Perhaps Donald Trump’s plan all along was to appease what New Yorkers like him call the “flyover” states where NASCAR roars on circular tracks and Texans get baptized in a creek. Priebus might have guessed early on that the country people—like Priebus of Wisconsin, Steve Bannon of Virginia, and Jeff Sessions of Alabama—would soon be kicked out and replaced by Trump’s urban cronies with Jersey Shore nicknames like “The Mooch.” Bannon would never get a cool nickname like that. Then The Mooch was suddenly out the door.
The big question is not so much if new Chief of Staff General John Kelly can manage the motley crew that shuffles back and forth through the Oval Office. Certainly he can—even if it means firing them all and starting again from scratch. But Kelly is quintessentially warrior establishment. He is a friend, confidant and colleague to folk like former FBI Director James Comey, who Trump referred to as a “nut job.” And we know how that turned out.
This is the question: Has Trump put himself in a straight jacket? John R. O’Donnell, who co-authored a biography of Trump, wrote that his “attention span was so small it was almost impossible to have a strategic conversation with him.”
■ ■ ■
§ **Stated problem 1**:
Answer these questions from the passage on Trump's staff.
(a) Which state does the passage name for Priebus?
(b) What term did Trump use for James Comey?
(c) Who co-authored a biography of Trump?
§ **Stated problem 2**:
Decide whether each statement agrees with the passage on Trump's staff, and quote the words that settle it.
(a) The passage says Steve Bannon is from Virginia.
(b) The passage says Bannon was given the nickname "The Mooch."
(c) The passage calls John Kelly warrior establishment.
■ ■ ■
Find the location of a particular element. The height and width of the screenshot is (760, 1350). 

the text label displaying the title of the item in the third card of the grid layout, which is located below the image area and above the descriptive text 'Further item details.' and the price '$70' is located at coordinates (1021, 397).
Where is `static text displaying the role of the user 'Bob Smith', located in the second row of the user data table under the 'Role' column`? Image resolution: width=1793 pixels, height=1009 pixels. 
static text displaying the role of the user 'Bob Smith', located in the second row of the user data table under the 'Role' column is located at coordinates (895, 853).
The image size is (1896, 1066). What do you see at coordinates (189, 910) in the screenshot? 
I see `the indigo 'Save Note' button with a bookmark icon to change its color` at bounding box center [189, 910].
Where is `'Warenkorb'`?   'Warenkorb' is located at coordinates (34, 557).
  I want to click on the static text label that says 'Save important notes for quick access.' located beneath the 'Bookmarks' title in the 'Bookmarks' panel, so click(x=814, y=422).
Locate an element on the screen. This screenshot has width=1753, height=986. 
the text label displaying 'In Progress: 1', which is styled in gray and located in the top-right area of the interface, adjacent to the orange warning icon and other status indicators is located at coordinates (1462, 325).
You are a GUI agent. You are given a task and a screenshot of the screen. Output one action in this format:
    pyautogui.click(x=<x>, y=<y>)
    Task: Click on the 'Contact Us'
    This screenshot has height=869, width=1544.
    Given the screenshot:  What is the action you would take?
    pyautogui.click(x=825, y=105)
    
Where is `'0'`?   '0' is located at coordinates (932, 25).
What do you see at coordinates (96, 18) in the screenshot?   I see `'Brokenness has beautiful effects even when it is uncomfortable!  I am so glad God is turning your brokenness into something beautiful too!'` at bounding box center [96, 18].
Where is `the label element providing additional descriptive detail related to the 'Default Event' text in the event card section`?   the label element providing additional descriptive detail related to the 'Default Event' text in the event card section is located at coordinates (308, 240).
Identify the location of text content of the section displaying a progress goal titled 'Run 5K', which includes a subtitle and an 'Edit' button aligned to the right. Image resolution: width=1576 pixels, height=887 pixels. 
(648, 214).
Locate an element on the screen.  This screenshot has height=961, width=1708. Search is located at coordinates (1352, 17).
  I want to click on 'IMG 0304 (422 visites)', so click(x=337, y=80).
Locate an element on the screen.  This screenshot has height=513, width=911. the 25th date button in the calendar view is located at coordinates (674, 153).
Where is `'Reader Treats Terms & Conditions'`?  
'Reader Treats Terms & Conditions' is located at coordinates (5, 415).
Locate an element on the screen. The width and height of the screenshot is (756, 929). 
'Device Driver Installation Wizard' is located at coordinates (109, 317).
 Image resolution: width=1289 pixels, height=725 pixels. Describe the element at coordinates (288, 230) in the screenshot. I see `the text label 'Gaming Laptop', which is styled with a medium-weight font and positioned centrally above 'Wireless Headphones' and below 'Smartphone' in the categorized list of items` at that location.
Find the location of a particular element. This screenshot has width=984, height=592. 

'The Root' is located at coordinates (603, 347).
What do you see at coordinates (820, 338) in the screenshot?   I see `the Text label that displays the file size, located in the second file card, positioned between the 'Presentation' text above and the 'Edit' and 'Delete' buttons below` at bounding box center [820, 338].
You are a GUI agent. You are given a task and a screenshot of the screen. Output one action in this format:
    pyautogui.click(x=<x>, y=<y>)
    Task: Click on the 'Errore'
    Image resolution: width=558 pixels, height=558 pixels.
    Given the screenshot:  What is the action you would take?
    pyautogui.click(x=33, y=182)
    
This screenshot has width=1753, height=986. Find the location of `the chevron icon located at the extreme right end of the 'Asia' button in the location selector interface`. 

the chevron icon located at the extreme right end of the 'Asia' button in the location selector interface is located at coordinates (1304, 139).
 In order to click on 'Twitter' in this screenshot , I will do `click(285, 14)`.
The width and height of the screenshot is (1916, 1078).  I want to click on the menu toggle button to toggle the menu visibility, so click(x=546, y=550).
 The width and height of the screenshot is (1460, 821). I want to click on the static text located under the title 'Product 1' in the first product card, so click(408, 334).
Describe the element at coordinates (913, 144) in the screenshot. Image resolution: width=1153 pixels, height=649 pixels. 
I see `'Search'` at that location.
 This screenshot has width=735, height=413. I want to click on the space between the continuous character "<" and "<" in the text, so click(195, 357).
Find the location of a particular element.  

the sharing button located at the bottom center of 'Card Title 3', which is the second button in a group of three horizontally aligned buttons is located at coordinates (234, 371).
■ ■ ■
§ **Complete answer 1**:
(a) Wisconsin
(b) "nut job"
(c) John R. O'Donnell

§ **Complete answer 2**:
(a) Yes: "Steve Bannon of Virginia"
(b) No: "Bannon would never get a cool nickname like that."
(c) Yes: "Kelly is quintessentially warrior establishment."